Summary of Tafamidis Clinical Trials and Open-Label Extension Studies
| Clinical Trials | Study Design | Study Population | Primary Endpoints | Adverse Events | Outcomes |
|---|---|---|---|---|---|
| Fx-00517 | Phase II/III Randomized, placebo-controlled double-blind trial Treatment: Tafamidis 20 mg once a day for 18 months |
128 patients with documented V30M mutation and biopsy-confirmed amyloid deposits | NIS-LL Norfolk QOL-DN |
AEs and SAEs incidence was similar in both groups Most frequent AE in tafamidis group was urinary tract infection |
EE population: NIS-LL responders: 60% in tafamidis group versus 38.1% in placebo group (p=0.041).
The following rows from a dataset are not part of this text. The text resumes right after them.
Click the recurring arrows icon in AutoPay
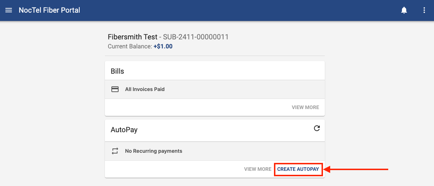The height and width of the screenshot is (186, 434). [x=115, y=151]
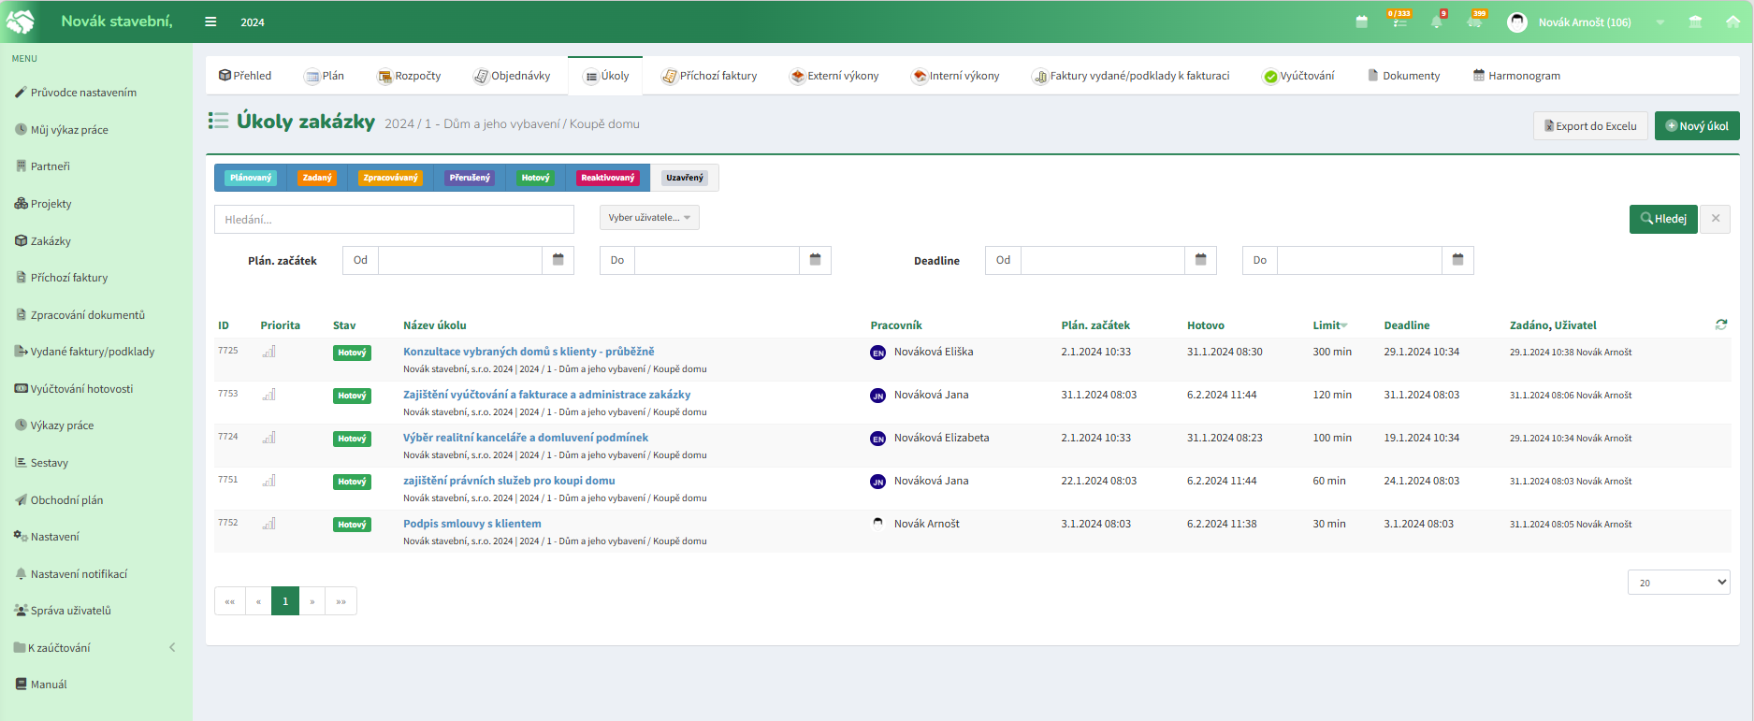
Task: Open the hamburger menu icon
Action: 210,22
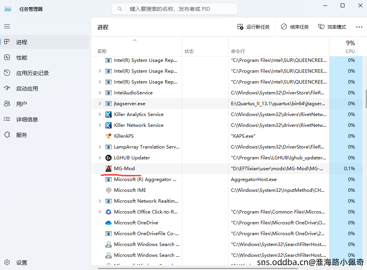Click the Microsoft Office Click-to-Run icon

coord(109,212)
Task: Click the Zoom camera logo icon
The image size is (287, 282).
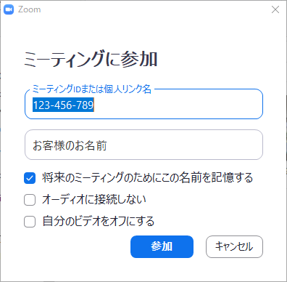Action: pos(9,9)
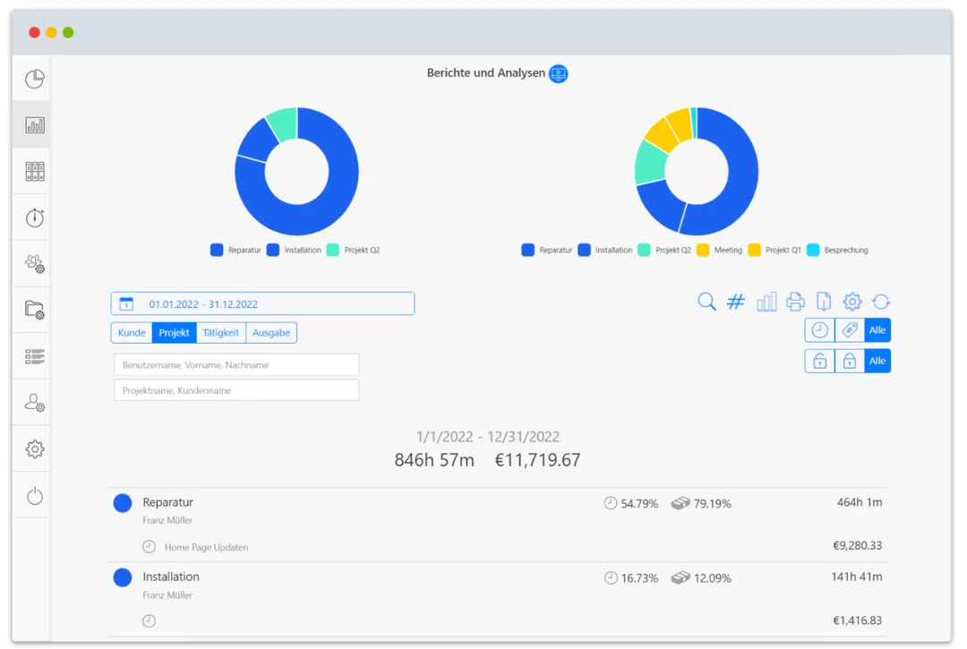
Task: Click the magnifying glass search icon
Action: (706, 302)
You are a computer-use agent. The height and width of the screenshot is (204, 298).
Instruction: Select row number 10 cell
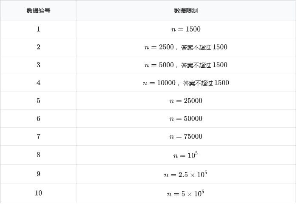coord(38,193)
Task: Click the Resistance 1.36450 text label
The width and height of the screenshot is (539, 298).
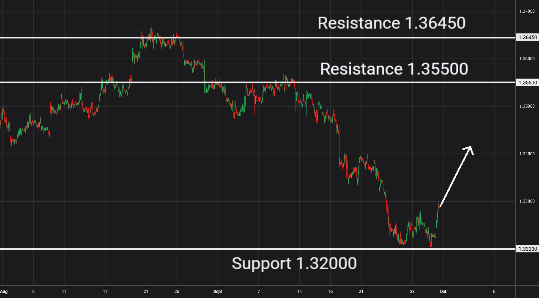Action: click(x=391, y=23)
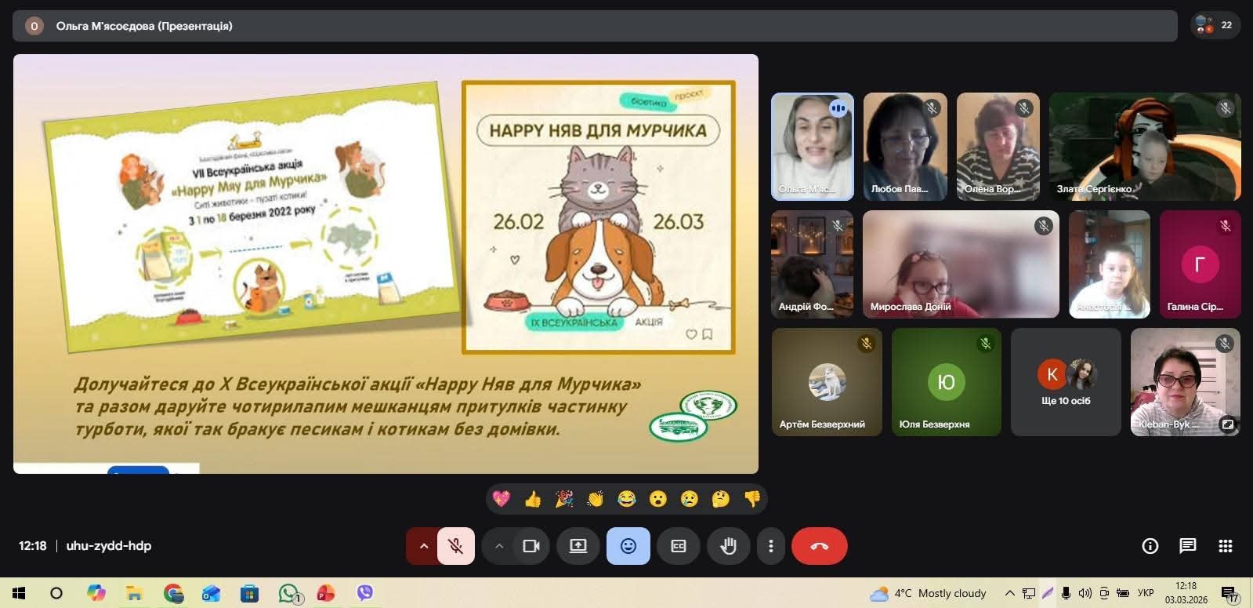Open the chat with everyone panel
This screenshot has width=1253, height=608.
tap(1188, 546)
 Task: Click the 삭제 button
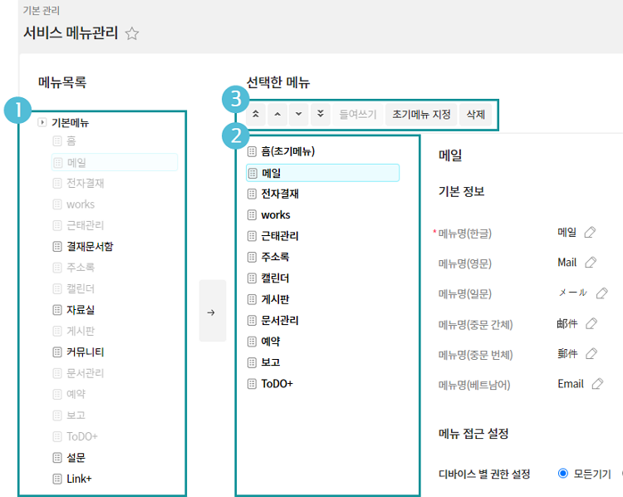click(x=476, y=115)
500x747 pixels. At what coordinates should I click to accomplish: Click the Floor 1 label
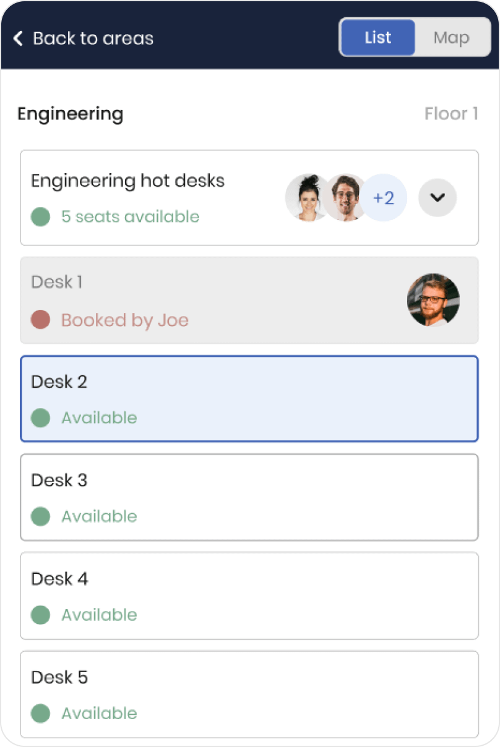[451, 114]
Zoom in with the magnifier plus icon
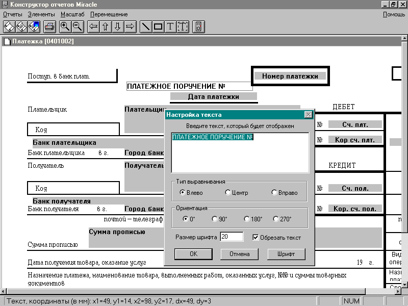Viewport: 408px width, 306px height. point(65,26)
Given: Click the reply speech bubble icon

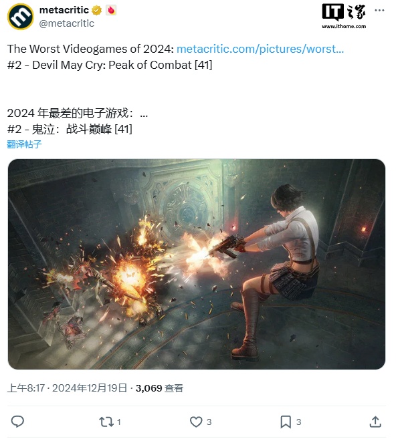Looking at the screenshot, I should tap(17, 422).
Norfolk QOL-DN change from baseline: 0.1 in tafamidis group versus 8.9 in placebo group (p=0.045). |
| Fx-00618 | Single-arm open-label extension study of Fx-005 Treatment: Tafamidis 20 mg once a day for 12 months |
86 patients with documented V30M mutation and biopsy-confirmed amyloid deposits | NIS-LL Norfolk QOL-DN |
No additional adverse events | Sustained beneficial effect of tafamidis after 30 months of treatment. Patients who switched from placebo to treatment arm had slowing of disease progression Early treatment was associated with better outcomes. |
| Fx1A-20120 | Phase II, open-label, single-arm study Treatment: Tafamidis 20 mg once a day for 12 months |
19 ATTRv patients excluding V30M and V122I mutations | TTR stabilization at 6 weeks | Most common reported AEs: Falls (24%), diarrhoea (24%), extremity pain (19%) |
TTR stabilization at Week 6 was achieved in 18 patients (94.7%). |
| Fx-1006A19,22 | Phase III, open-label extension study Treatment: Tafamidis 20 mg once a day for up to 10 years |
Patients from Fx-005, Fx-006 (75 patients) and Fx1A-201 (18 patients) trials |
NIS-LL Norfolk QOL-DN Death |
No additional adverse events No deaths were considered related to tafamidis |
Fx1A-303 – interim analysis up to 6 years: - All patients developed in some degree disease progression. - Rate of disease progression was similar in patients from P-T and T-T groups. - Less neurologic deterioration was seen in patients who were treated earlier with tafamidis. Survival analysis up to 8.5 years - 85% of V30M patients and 75% of non-V30M patients were alive at 9 and 8 years, respectively. |
| Japanese trial21 | Single-arm, open-label multicentre study Treatment: Tafamidis 20 mg once a day for up to 3 years |
10 Japanese ATTRv V30M and non-V30M patients with biopsy-confirmed amyloid deposits | TTR stabilization at 8 weeks | Most common reported AEs: nasopharyngitis and muscle weakness | All patients achieved TTR stabilization at 8 weeks. |
Abbreviations: AE, adverse event; ATTRv, hereditary amyloid transthyretin amyloidosis; EE, efficacy-evaluable; NIS-LL, Neuropathy Impairment Score in the Lower Limbs; Norfolk QOL-DN, Norfolk Quality of Life-Diabetic Neuropathy questionnaire; SAE, serious adverse event; TTR, transthyretin; P-T, Placebo-Tafamidis; T-T, Tafamidis-Tafamidis.